“Nobody can test HIV-negative after a positive credible test has been done,” says Dr Francis Ssali, a physician at Joint Clinic Research Centre (JCRC). But 16-year-old, Ruth Nakalembe, seems to be exceptional.
After testing positive five different times, Nakalembe recently tested negative after two confirmatory tests at Mbuya Parish Outreach Clinic. Two initial tests were done at Mulago Hospital and the third at Mbuya Parish Outreach Clinic.
Nakalembe finds it hard to believe. She said the doctor, who carried out the second confirmatory test told her to believe the results. “I still don’t believe it. I always think there was a mistake made,” she said.
“After the death of my husband, I tested HIV-positive,” says her mother, a teacher at Crane High School, where Nakalembe studies. “The doctor advised me to test all my children and Nakalembe tested positive in January 2003 at the age of 12. Her confirmatory test in July 2003, also posted positive.”
It has not been easy for Nakalembe. She suffered depression and stigma, failed to get antiretroviral drugs and her mother resorted to buying local herbs for her.
Three other tests in 2004 and 2005 at Mbuya Outreach Clinic, were positive. In 2006, she went for a routine test and tested negative. The counsellor advised her to take a confirmatory test. Two months later, Nakalembe’s confirmatory test posted negative.
Ssali, who is also the research coordinator at JCRC, says no test can be 100% water tight. This could arise from the reagents used, storage problems, human error, or such variables. Nakalembe used the confirmatory rapid kit. “There are scenarios we get where somebody can turn a false positive,” he said.
“So, when you test positive to a rapid test kit and the confirmatory test posts negative, a third test has to be done. It is called a tie-breaker kit — it resolves the uncertainty. If it turns out negative, then we know that person is negative.”
Ssali said when the rapid tests had just been introduced, the algorithm (a set of rules for solving a problem in a finite number of steps) for how to use them had not been worked out. Nakalembe took the three rapid tests.

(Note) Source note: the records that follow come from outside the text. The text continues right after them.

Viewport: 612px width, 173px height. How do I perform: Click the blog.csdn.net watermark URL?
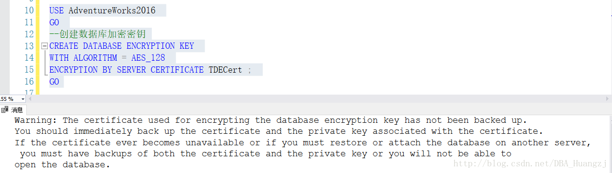(x=531, y=164)
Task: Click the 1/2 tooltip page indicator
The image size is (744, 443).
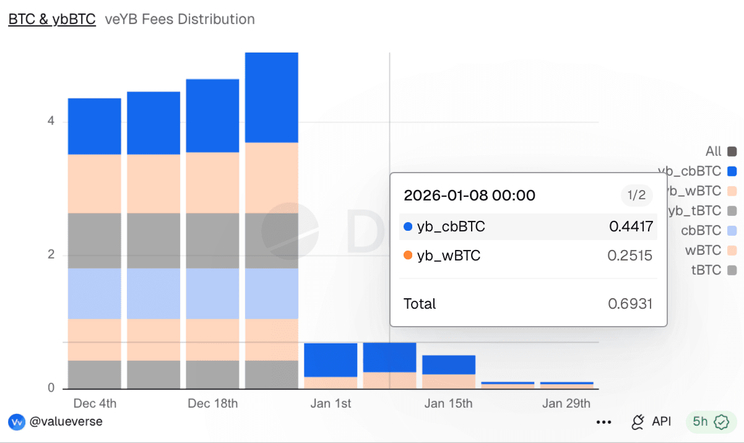Action: 637,196
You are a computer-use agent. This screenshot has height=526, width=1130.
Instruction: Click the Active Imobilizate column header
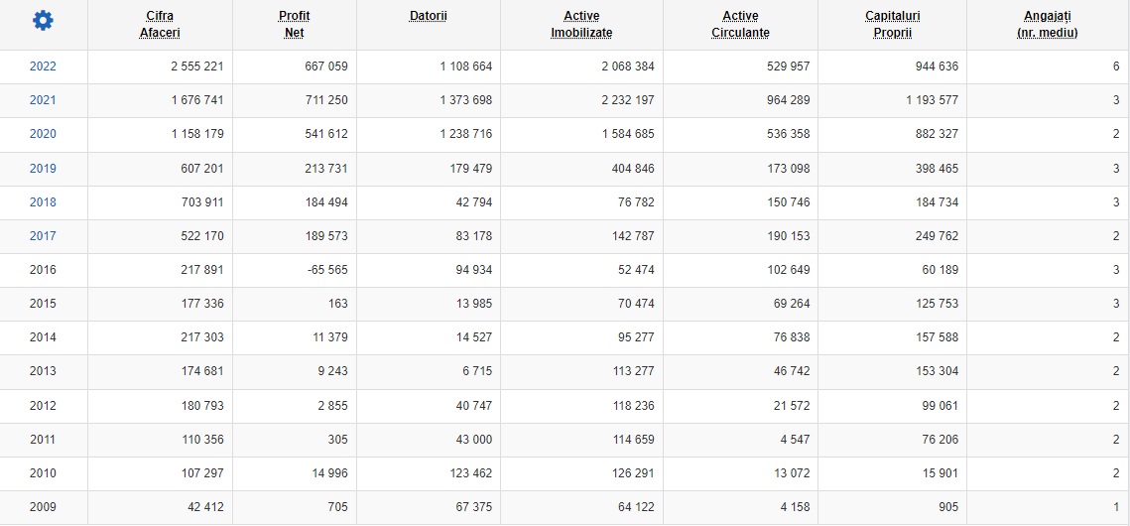pos(581,25)
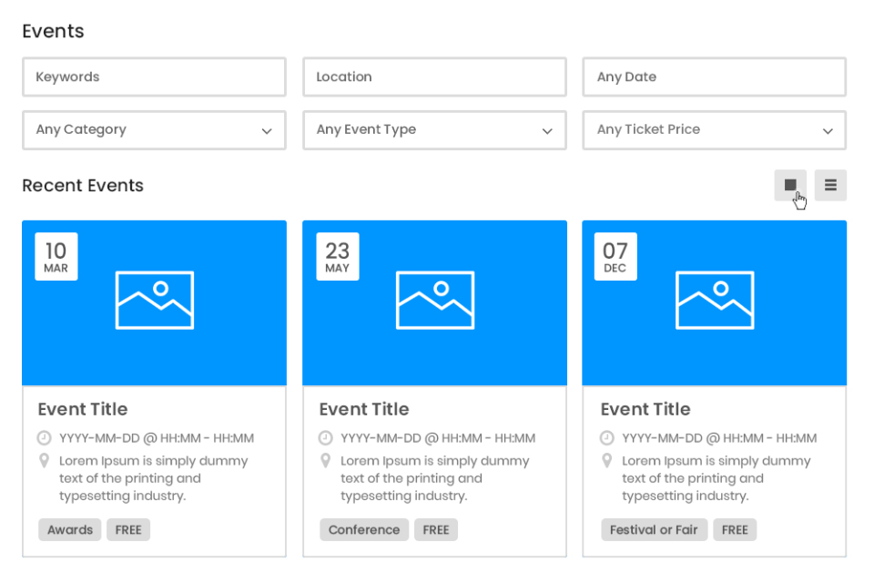Click the image placeholder on the first event
This screenshot has height=583, width=874.
[x=154, y=300]
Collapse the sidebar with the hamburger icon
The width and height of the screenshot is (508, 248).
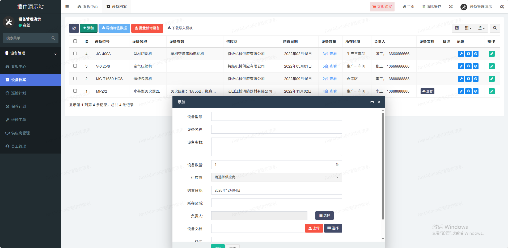click(67, 7)
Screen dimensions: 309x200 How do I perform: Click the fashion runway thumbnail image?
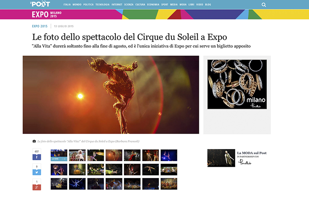[x=221, y=158]
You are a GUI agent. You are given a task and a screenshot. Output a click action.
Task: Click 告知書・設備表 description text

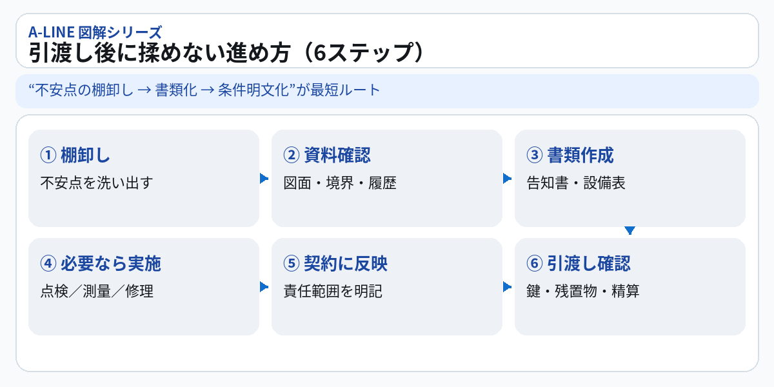click(576, 183)
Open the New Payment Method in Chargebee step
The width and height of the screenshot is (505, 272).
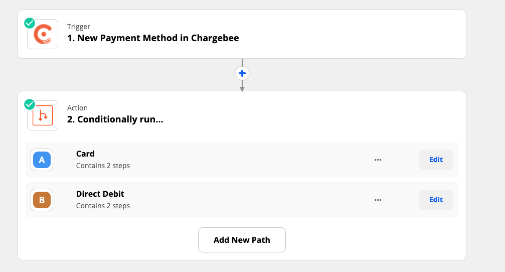[153, 38]
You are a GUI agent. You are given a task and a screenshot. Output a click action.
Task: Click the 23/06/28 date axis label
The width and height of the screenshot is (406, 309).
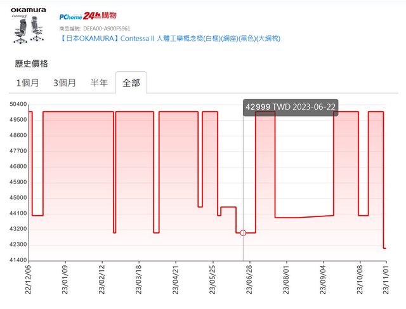(249, 279)
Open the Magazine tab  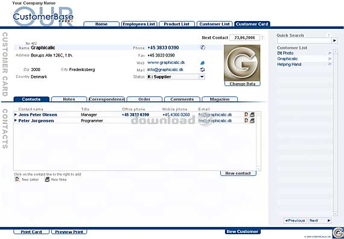tap(220, 99)
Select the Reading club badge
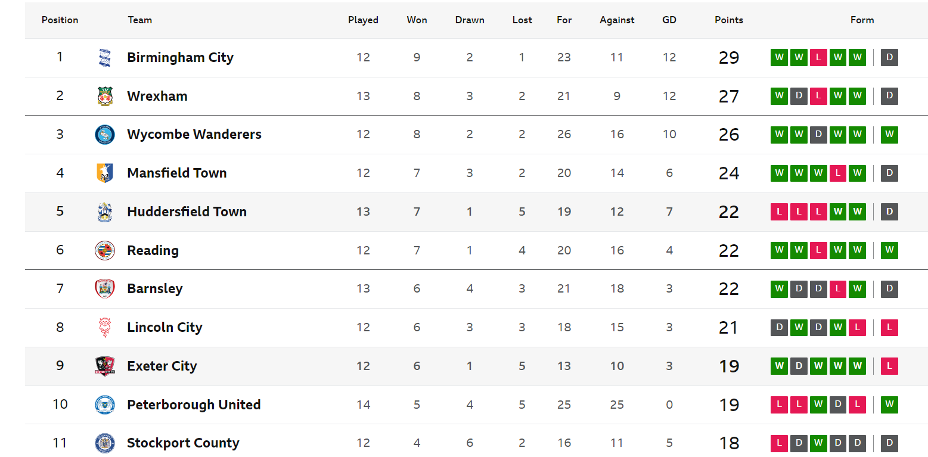The width and height of the screenshot is (928, 457). click(105, 250)
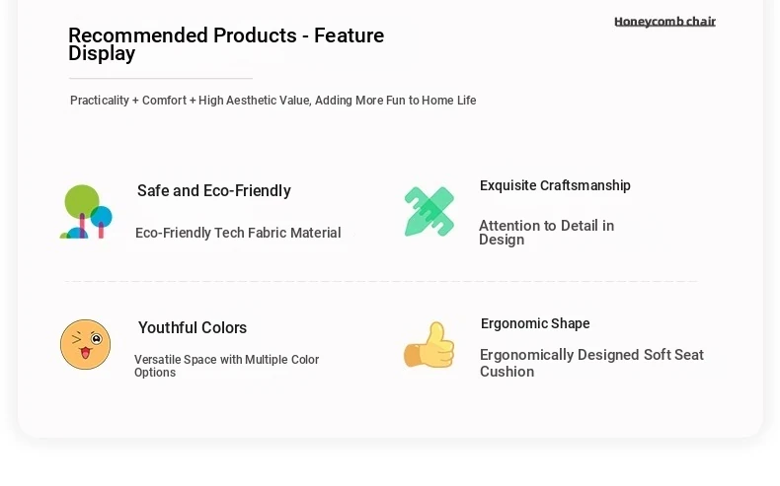Click the Youthful Colors heading
Viewport: 780px width, 486px height.
193,327
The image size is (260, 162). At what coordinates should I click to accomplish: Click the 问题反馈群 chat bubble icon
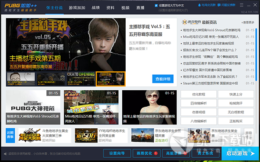[219, 5]
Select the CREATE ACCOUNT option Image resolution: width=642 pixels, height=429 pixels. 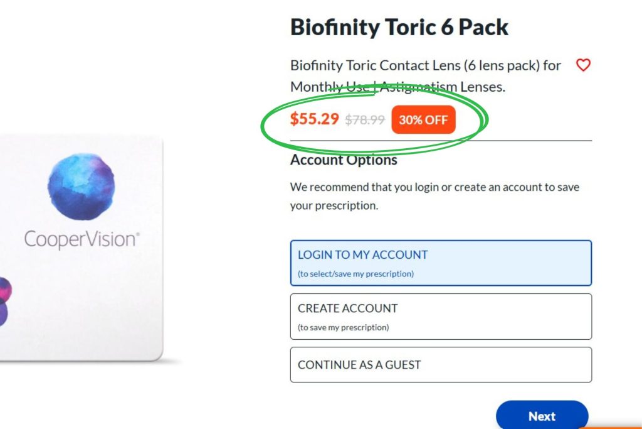(x=441, y=316)
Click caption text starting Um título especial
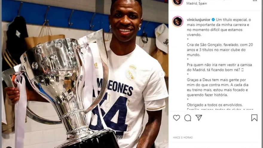Image resolution: width=263 pixels, height=148 pixels. point(219,27)
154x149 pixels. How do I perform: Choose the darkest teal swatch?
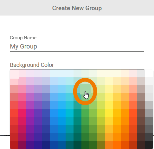click(x=77, y=145)
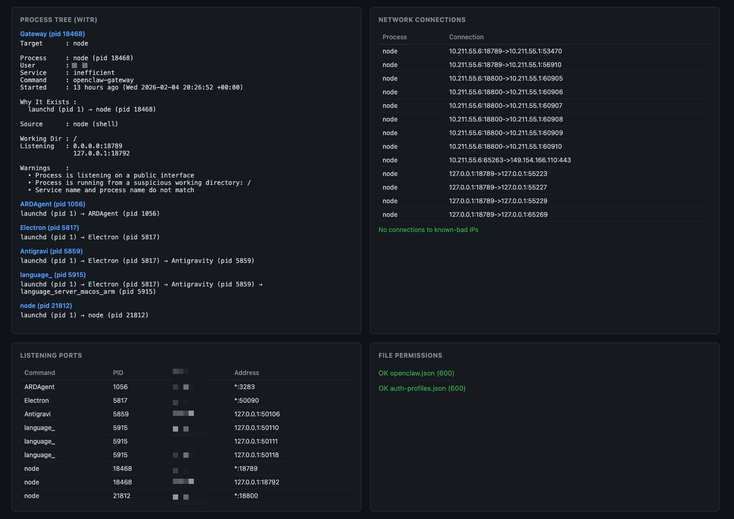Screen dimensions: 734x519
Task: Open the OK auth-profiles.json (600) entry
Action: point(422,389)
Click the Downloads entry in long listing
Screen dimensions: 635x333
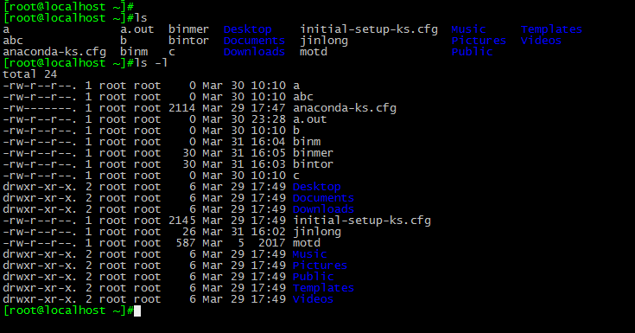[x=323, y=209]
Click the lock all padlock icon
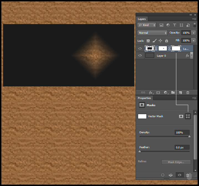The height and width of the screenshot is (186, 199). pyautogui.click(x=166, y=41)

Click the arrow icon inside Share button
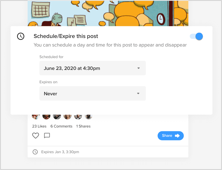click(x=177, y=136)
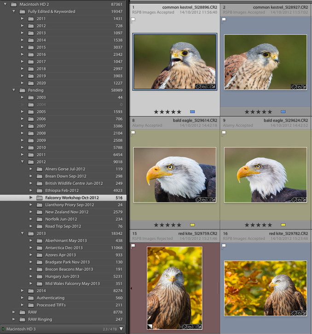
Task: Click the develop adjustments badge on bald eagle_SI29614
Action: pyautogui.click(x=213, y=200)
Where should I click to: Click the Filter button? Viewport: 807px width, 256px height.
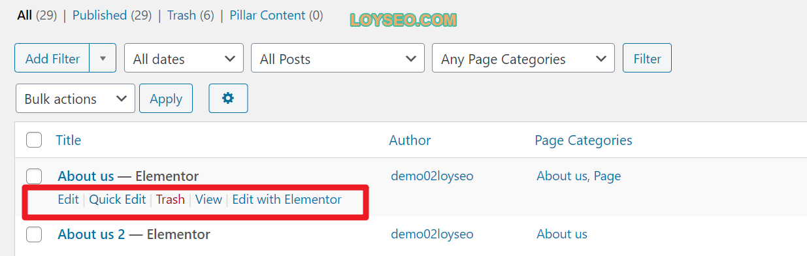(x=647, y=58)
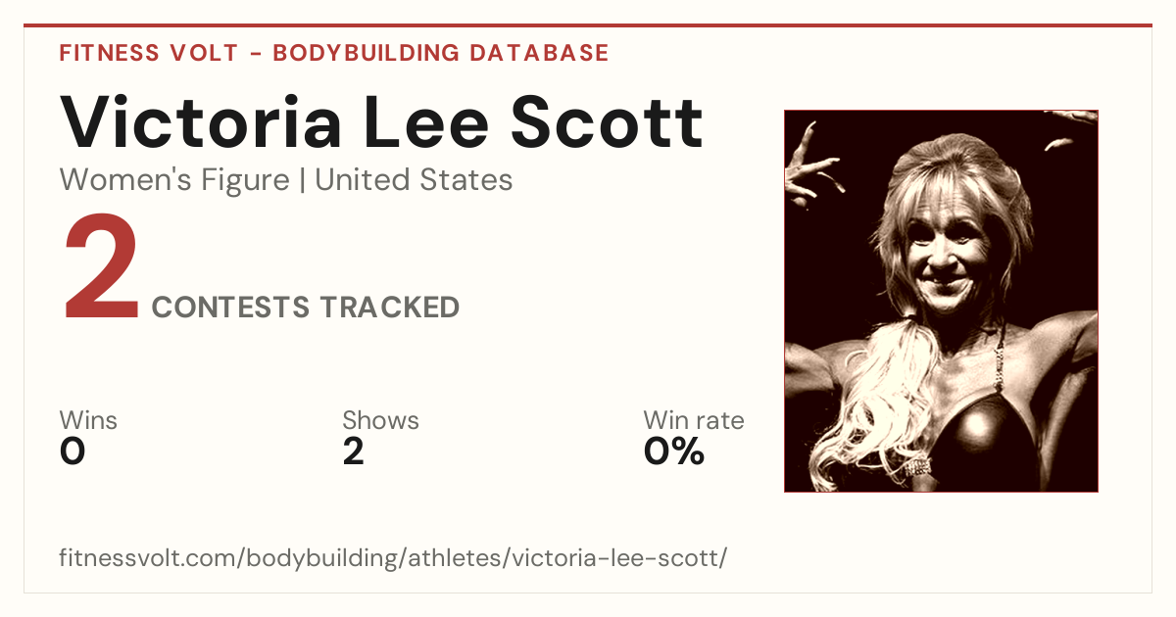This screenshot has height=617, width=1176.
Task: Select the Victoria Lee Scott name heading
Action: tap(381, 122)
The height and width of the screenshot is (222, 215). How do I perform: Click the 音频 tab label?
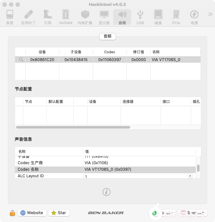click(108, 36)
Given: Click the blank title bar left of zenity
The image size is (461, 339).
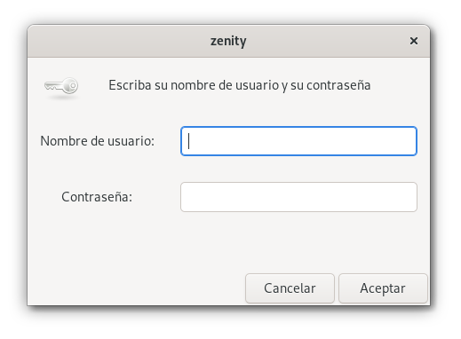Looking at the screenshot, I should (118, 41).
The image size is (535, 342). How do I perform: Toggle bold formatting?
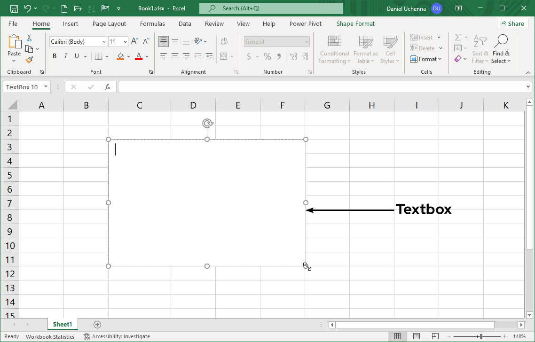tap(54, 56)
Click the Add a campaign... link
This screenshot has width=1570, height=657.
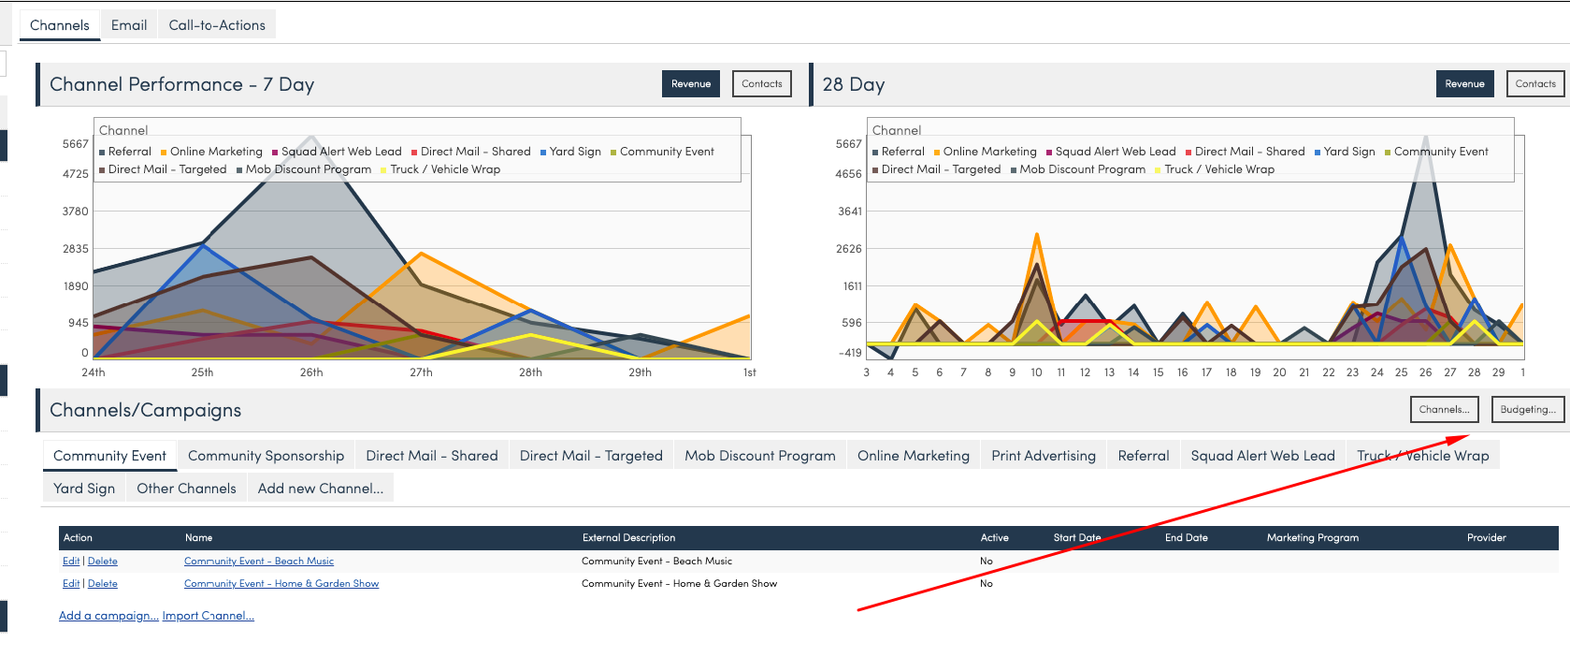[x=108, y=616]
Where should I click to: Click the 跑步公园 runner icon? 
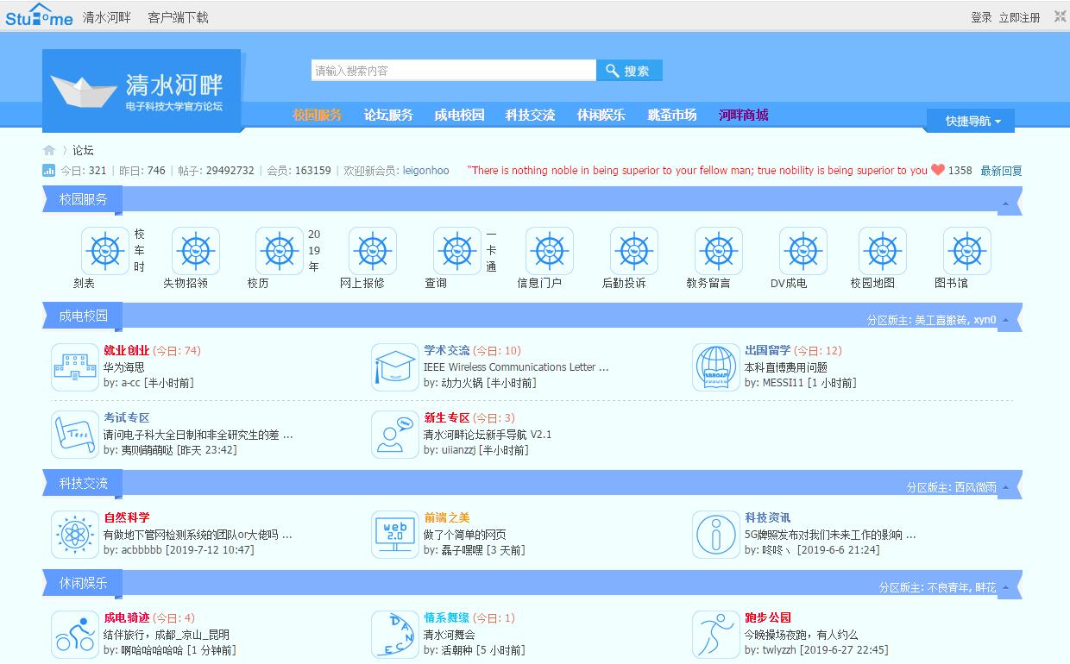coord(715,635)
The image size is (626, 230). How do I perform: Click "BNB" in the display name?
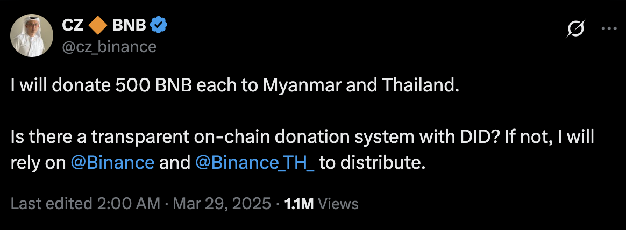click(129, 24)
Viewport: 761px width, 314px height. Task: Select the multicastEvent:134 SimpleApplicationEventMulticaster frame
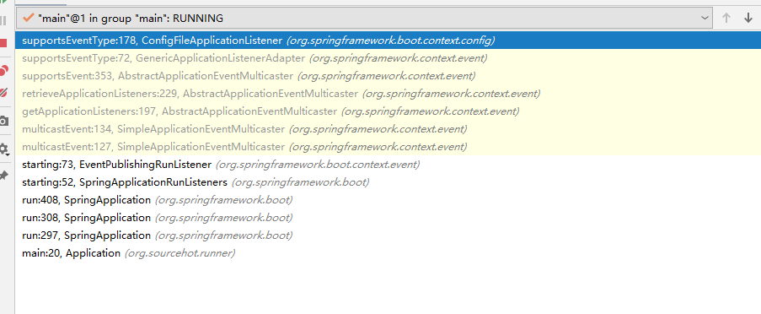[x=388, y=129]
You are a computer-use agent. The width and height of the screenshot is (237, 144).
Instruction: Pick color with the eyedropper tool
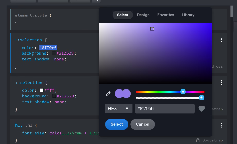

“We found the same people posting false positives and negatives. Most likely, that is when Nakalembe did the tests and could have been posting false positives. So, the Ministry of Health came up with an approved algorithm that makes rapid tests more accurate. Now we have kits that are used as screening kits.
“If the screening kit is positive, then we do another test with another kit, which is a confirmatory kit. If the two different kits agree that you are positive, we consider that as the true result. If they differ, we use a tie-breaker. When the individual is still not satisfied, we advise them to use DNA and Western blot tests to confirm.
“A DNA test is very specific and at the moment, we use it to diagnose very early HIV infections, which may not be picked with the antibody test (the Elisa and the Rapid tests),” Ssali says.
Dr Stephen Watiti, who works at The Mildmay Centre with people living with HIV, says tests can be affected by many things including the standards of laboratories used. “That is why it is important to have these tests done in a credible laboratory and specimens saved for further tests if needed.”
He advised Nakalembe to keep going for confirmatory tests until her doubts are allayed. “In medicine, we never say never. If she was positive and has turned negative, we may not be able to confirm that scientifically.
“Miracles by definition are those occurrences, which we cannot explain using scientific means. I believe that the HIV test is still the only credible way we can test for HIV infections and if Nakalembe tests negative, and is healthy, most likely she is HIV negative. It is one of the miracles!” Watiti says.
Betty Tibaleka, a journalist who hosted Nakalembe on her Untold Story programme on UBC Television recently, says she has had many stories like Nakalembe’s.
Tibaleka says her (Tibaleka’s) relative even had a Western blot and DNA confirmatory tests, but tested negative. “People should know that this is a dynamic disease, which is undergoing research. There are still many mysteries about this disease,” she says.